As a person who took the CC to four year university route and did it in six years, I’m going to tell you unequivocally that my degree is worth exactly the same as the student who started at my university as a freshman and earned the degree in four years. In the job market, no one cares if you earned a degree in four years or six. It’s your work experience and who you are that matters.

You said you didn’t try hard or study much in HS. Studying, doing research and completing large reading and paper writing assignments takes discipline, and it doesn’t just fall out of the sky. Add this to your significant financial hardship challenge, and you should, IMO, start low and go slow— go to a CC with minimal cost and see if you can manage the academic demands of college.

Once you get your academic “sea legs” under you and get a strong GPA, you can explore transferring, but transferring to Ivys (as you entitled was a goal) is VERY hard as spots are very limited. Worry about transferring after you have at least a good solid successful academic year under your belt.

Many schools may be offering mostly if not completely online classes, so keep that in mind as you work on your study skills.

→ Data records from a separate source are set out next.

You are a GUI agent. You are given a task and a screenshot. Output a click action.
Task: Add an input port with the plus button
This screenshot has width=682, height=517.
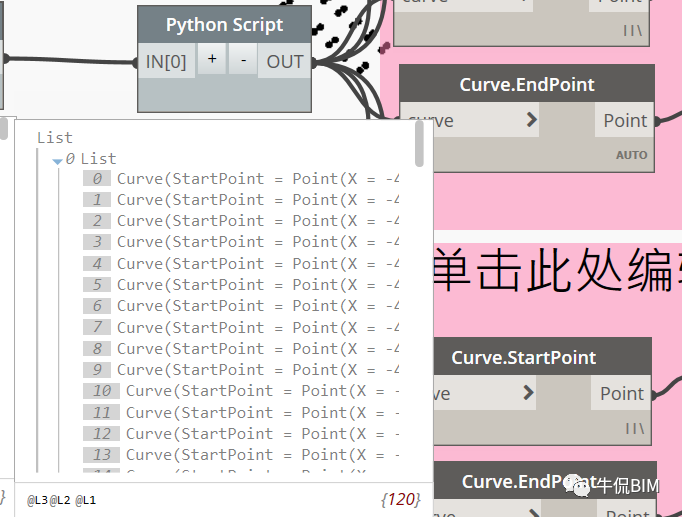coord(212,59)
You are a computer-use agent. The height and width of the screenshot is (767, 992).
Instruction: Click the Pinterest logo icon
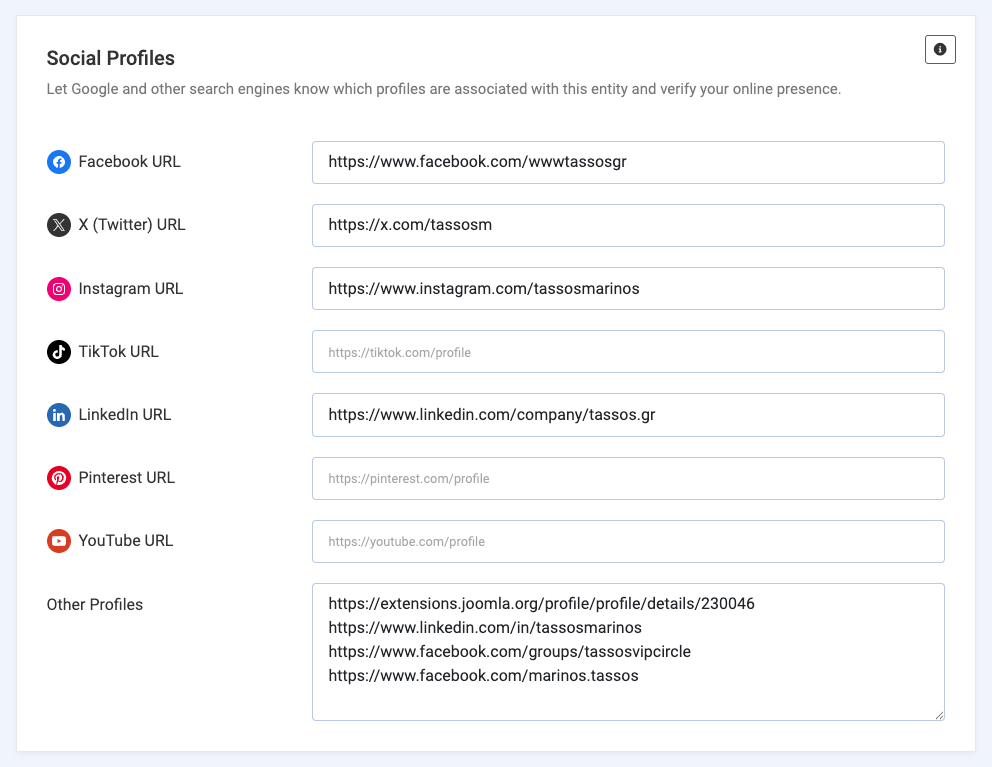pos(59,478)
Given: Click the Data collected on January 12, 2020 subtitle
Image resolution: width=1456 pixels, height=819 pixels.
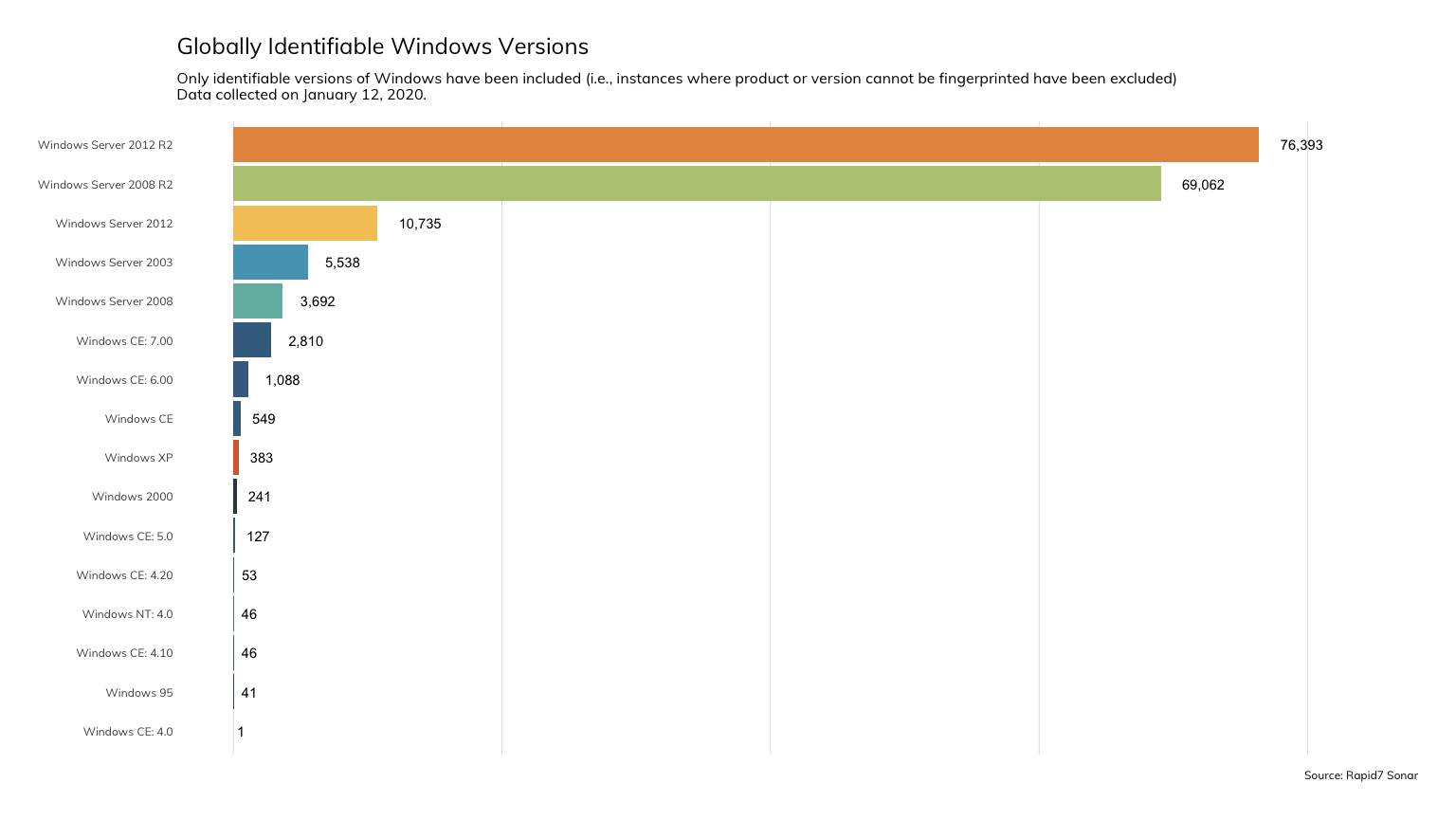Looking at the screenshot, I should (x=301, y=95).
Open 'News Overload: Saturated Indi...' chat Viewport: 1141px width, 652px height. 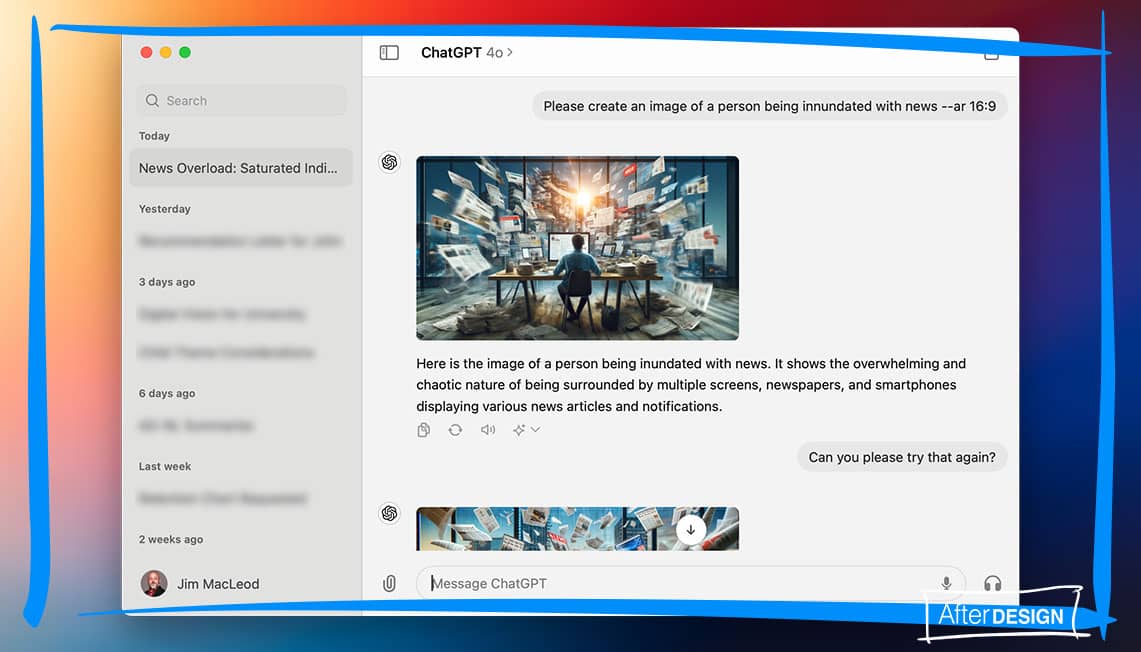tap(241, 168)
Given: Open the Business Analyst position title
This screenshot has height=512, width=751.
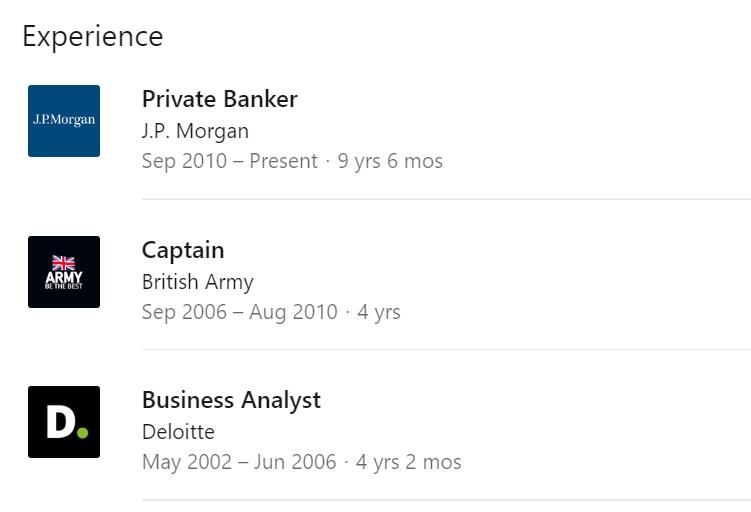Looking at the screenshot, I should click(x=231, y=400).
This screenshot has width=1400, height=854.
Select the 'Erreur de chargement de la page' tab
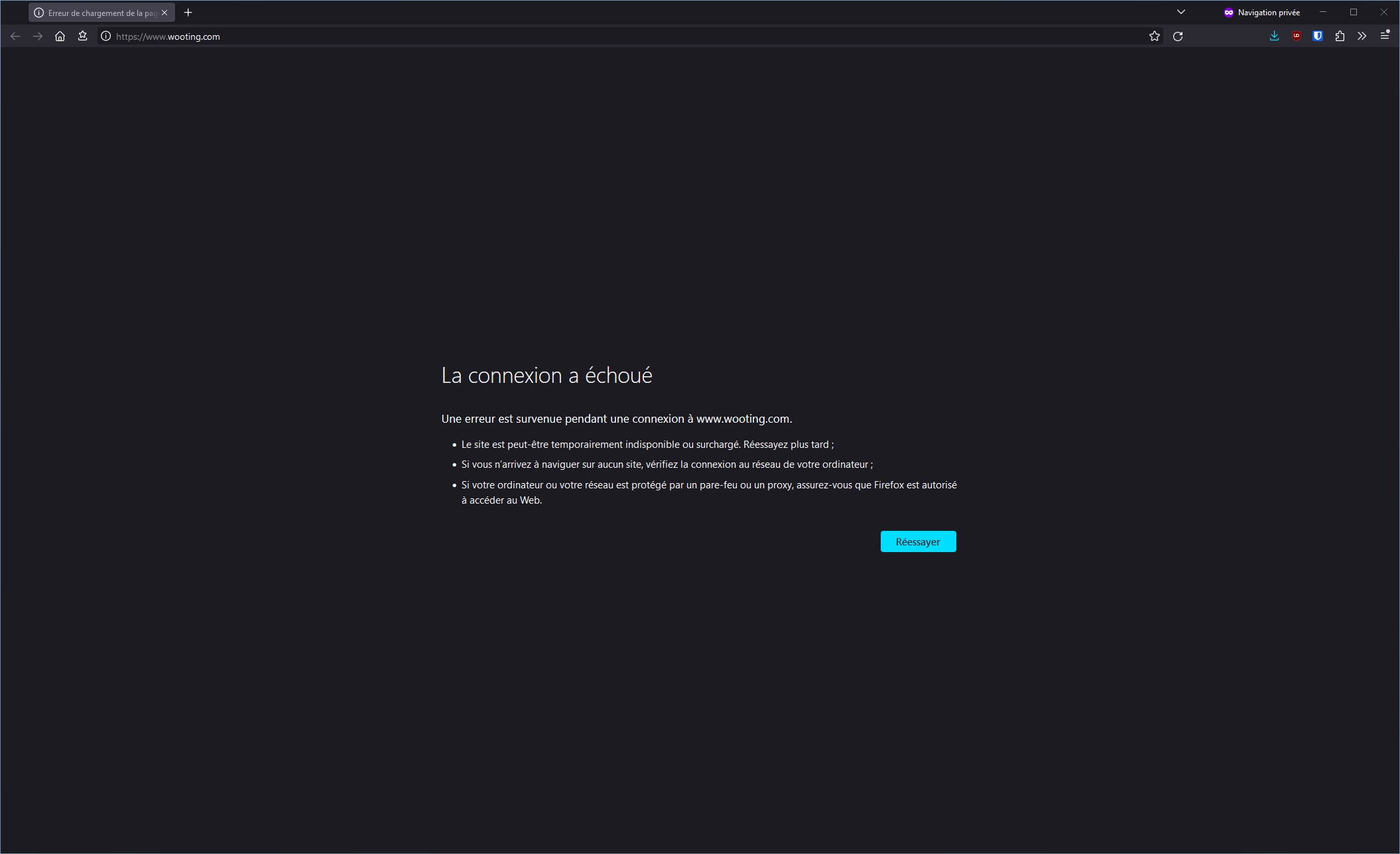(x=99, y=13)
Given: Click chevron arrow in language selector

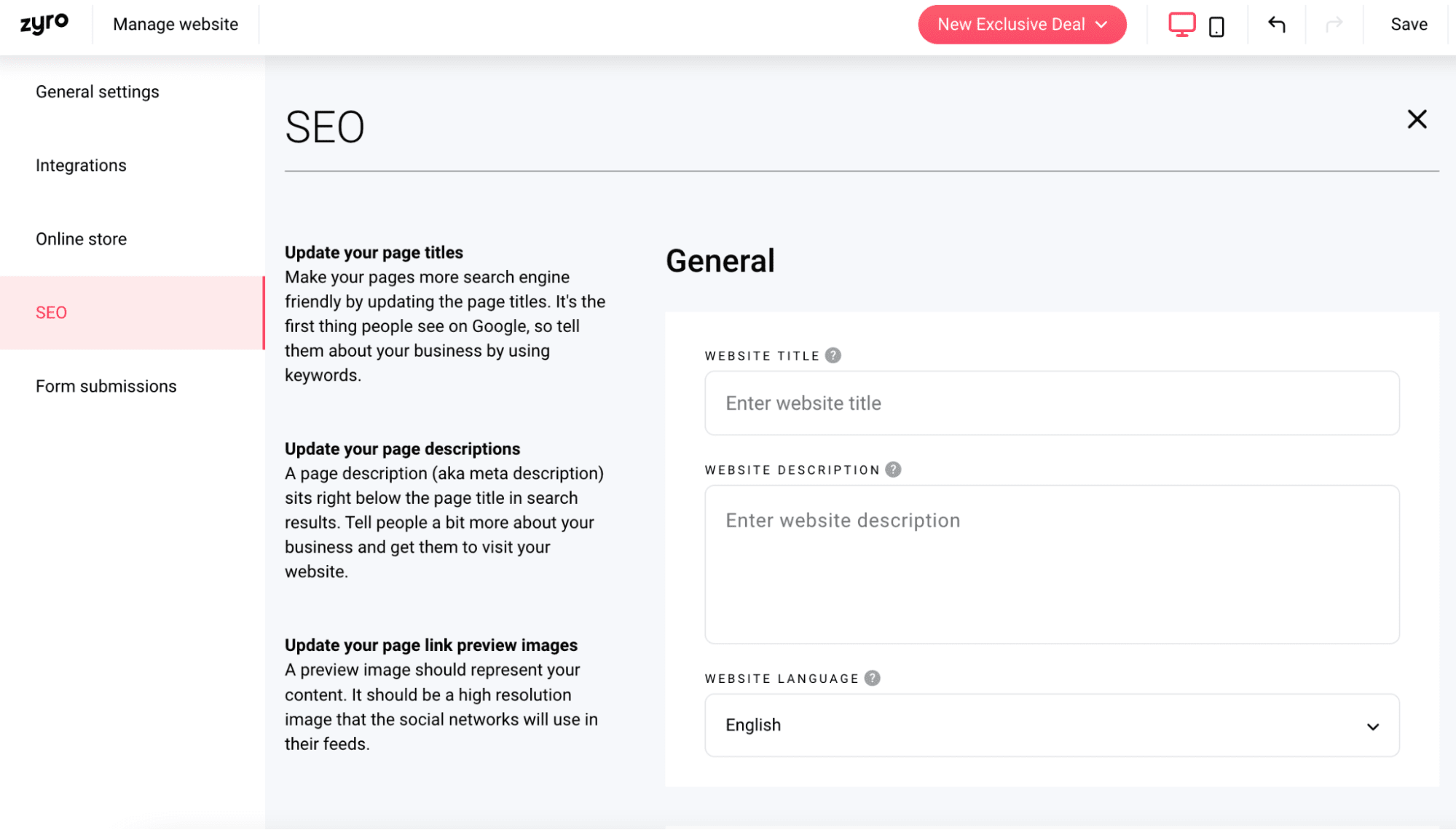Looking at the screenshot, I should click(1373, 727).
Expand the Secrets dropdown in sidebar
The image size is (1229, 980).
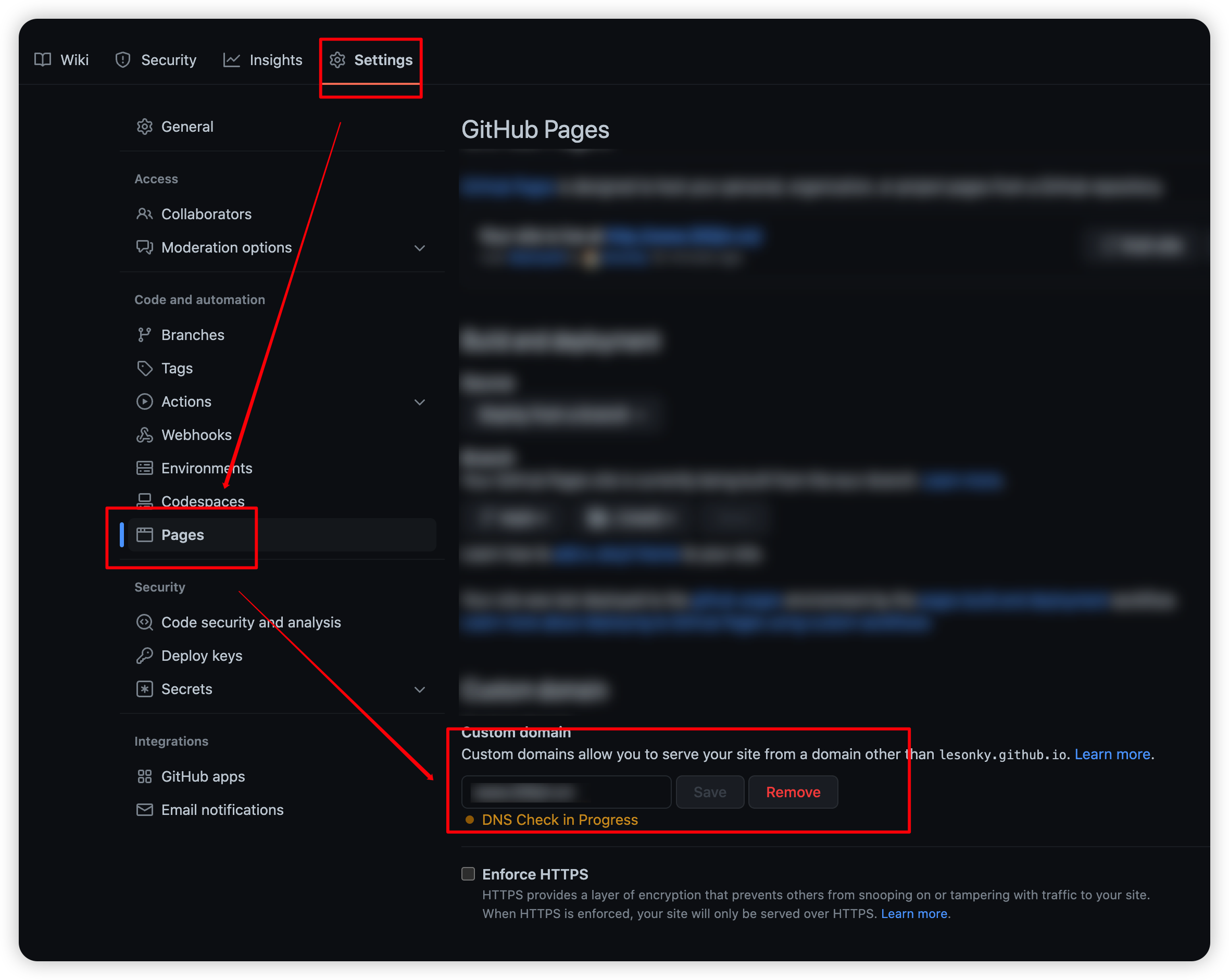(420, 689)
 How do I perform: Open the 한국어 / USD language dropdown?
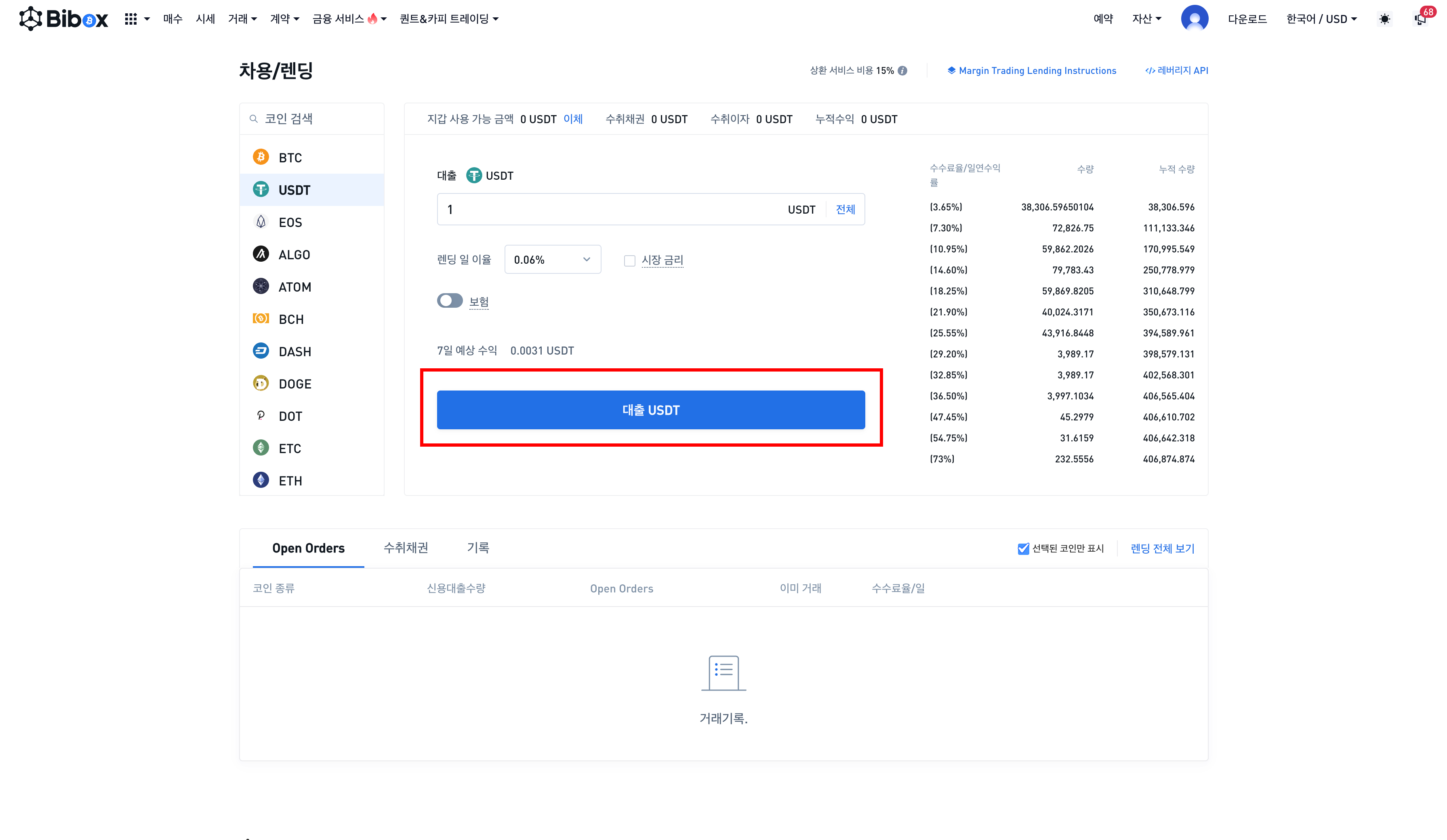pyautogui.click(x=1321, y=19)

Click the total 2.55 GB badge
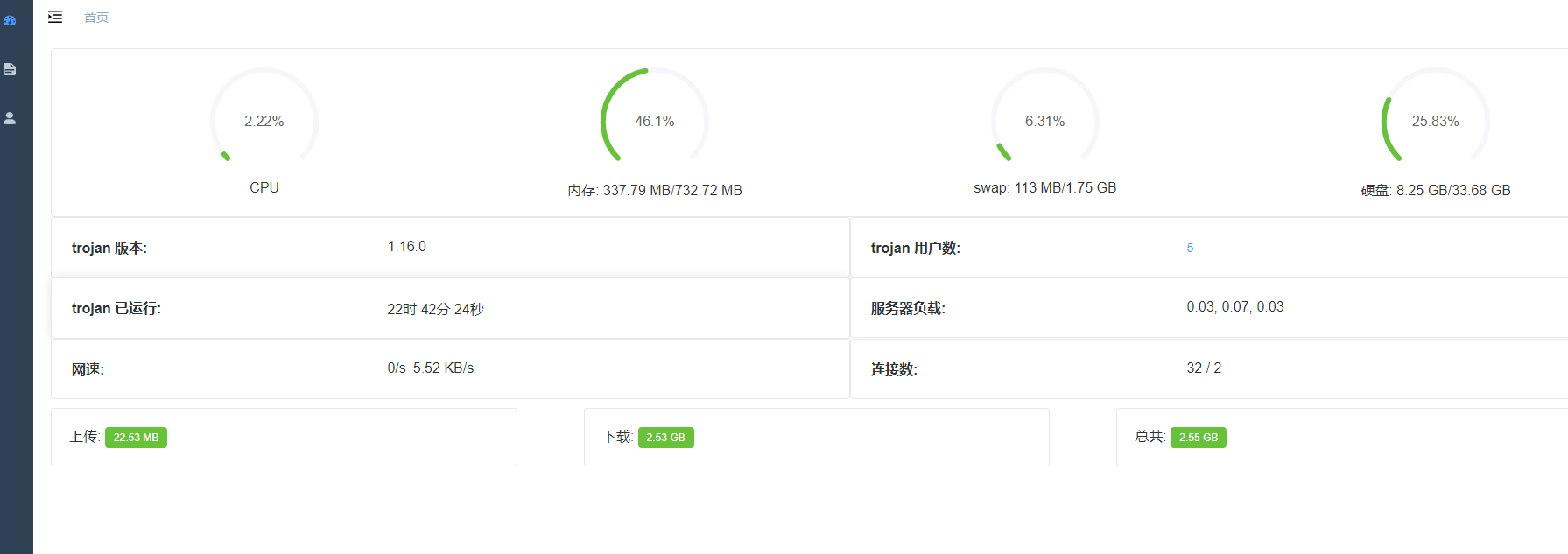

Can you expand on what you don’t like about VWU or Bridgewater? Those look like your only realistic options if you don’t want CC. Is there a reason you didn’t apply to say VCU, UMW or Longwood/Radford which are instate for you and likely affordable? You could always transfer to a Virginia state school after either a year at one of your small colleges or two years at CC. Or you could take a gap year and reapply. But help us understand why VWU doesn’t jibe with you.

EDIT: in general you seem to be hung up on prestige, like a sense of where you need/deserve to be to impress other people or yourself. This isn’t a helpful emotion and it’s clouded your decision making. Try to work past it.

@RelicAndType Personally I don’t like smaller schools, I feel like it won’t give me the most opportunities, the lack of large alumni compared to others, and in general, they are known for their educational programs compared to the other schools I wish to go to. Yes, prestige is a factor, it is not the only factor. I used the Ivy and UNC as examples of where I would wish to go if I do good as I am hoping. I have a whole list of amazing schools that I would love to go to if I were to transfer.

@jym626 Thank you for the advice. I am, at no means, saying CC will be easy for me. In fact, I recognize that it is a risk for me to go there. What if I stay the same? However, that’s not the question I am asking myself. I believe with an actual motivation, that I lacked in high school, and the resources my CC will provide for me it will allow me to excel near to my full potential. Like I said in my previous comment I was using the Ivy as an example, what is there not to like? If I do good as I am wishing I could potentially go to an amazing school along with their need-based aid my financial problems would be out the way, somewhat. If I were to do CC, I would go during the summer, fall, and spring and hopefully transfer in the Fall with a stellar GPA and a good story. I tend to push myself hard if I want to accomplish something, this is why I believe I can do it.

@Lindagaf Yes I am well aware of my lack of ambition throughout high school, you don’t have to shove it down my throat further. My main consideration of attending the OOS schools is because I would not have to go through CC or the smaller schools and still attend a good college in hopes of doing well.

@yaoponredux I have looked at the transfer rates at a whole list of prestigious schools for some time now. If I were to get denied by all the ridiculously prestigious ones I would still be happy to go to my In-state ones. Getting denied by all my in-state colleges I really wanted to go to was something that happened this application season, which lead me to here lol.